Stories detailing the theft of personal information from enterprise databases have filled our news for years and are reaching almost unbearable intensity and frequency. Even back in 2005, it was reported that more than 55 million Americans had their personal data exposed in more than 130 major security breaches. A more recent survey found that nearly 90 per cent of Fortune 500 companies and government agencies have experienced security breaches (that they know of!)
Consider the infamous TJX breach. The US-based retail giant discovered more than a year ago -- and much too late -- that its computer systems were compromised because of an unsecured wireless network and that sensitive customer data was stolen. It wasn't until later that the owners of T.J. Maxx publicly announced the breach, and even when they announced the breach, they were unaware of the full extent of the damage. Later, TJX made public that the number of affected customers had reached 94 million. Even today, years after the breach, there are reports of the company's security not being up to the Payment Card Industry Data Security Standard (which is not, to put it mildly, overly stringent). Similarly, another recent intrusion at Hannaford Bros. highlighted the fact that even complying with PCI does not guarantee that a damaging breach won't happen.

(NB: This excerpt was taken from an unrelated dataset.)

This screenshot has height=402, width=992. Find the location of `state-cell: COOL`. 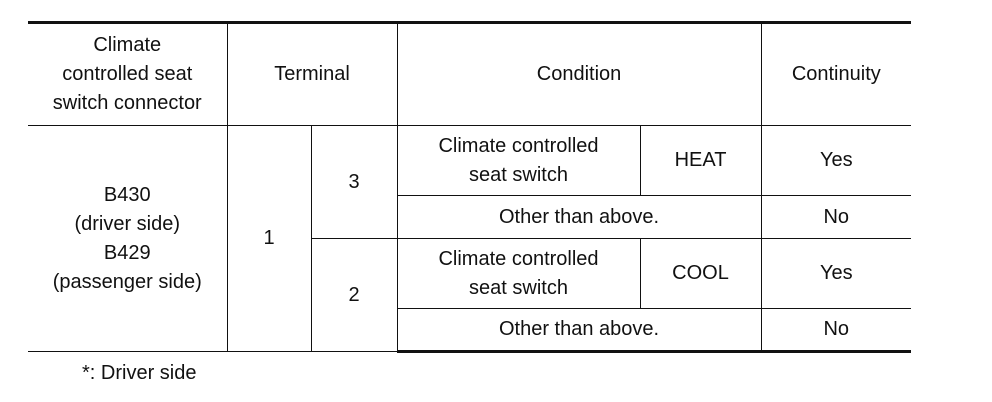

In the wake of each breach came public outcry about corporate responsibility for not only ensuring the security of customer data but also for proper notification of those affected. Compliance mandates such as PCI provide system and information security requirements for companies. Still, as the Hannaford example shows, a compliant firm can still be successfully compromised and have information stolen. And always, the remaining question is: What are the guidelines for breach notification, the other half of the corporate security responsibility story?

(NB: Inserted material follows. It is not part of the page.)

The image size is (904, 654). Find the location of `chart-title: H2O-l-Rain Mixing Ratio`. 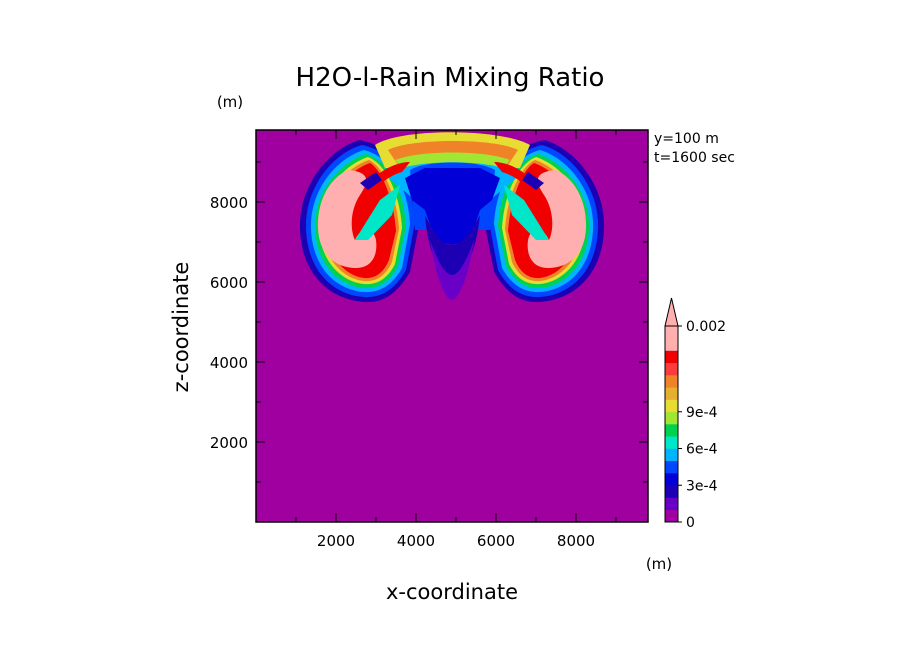

chart-title: H2O-l-Rain Mixing Ratio is located at coordinates (450, 78).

The first security breach notification law (enacted in 2003 and called the California Data Security Breach Notification Law, or CA 1386) requires companies to give individuals early warning in the event that their unencrypted personal information is "accessed by an unauthorized person" (which is nothing but an euphemism for "stolen"). The idea was that with knowledge of a breach, affected people can lessen the effects of the crime by taking steps to protect themselves against further identity theft. In reality, these laws work mostly through forcing the companies to safeguard information because of fear of public embarrassment, which essentially becomes mandatory. CA 1386 gives companies permission to delay notification only if it would impede a criminal investigation.
At that time, California was the only state with legislation requiring the disclosure of security breaches involving personal information. Since then, more than 40 states have passed data security breach disclosure laws, each with unique notification mandates, but all modeled after CA 1386. A national notification law, rather than disparate state laws, would help unify corporate reaction to and notification of security breaches; several bills currently making their way through Congress detail potential requirements. Some countries are also considering such laws, including the UK, Australia and New Zealand.
For those of you familiar with my writing, you are probably waiting for logs to make their grand entrance. After all, what data security discussion would be complete without mentioning the topic of logs? Indeed, logging requirements are hidden in many regulatory mandates that do not mention "logs" by name. Breach-disclosure laws are a primary example.
I have always championed log data as one of the cornerstones of IT security and one of the best ways to detect unusual activity as well as audit normal user and system activities. Log data is also useful for mitigating the fallout from security breaches since it reveals who accessed confidential customer data, when access occurred and by what methods.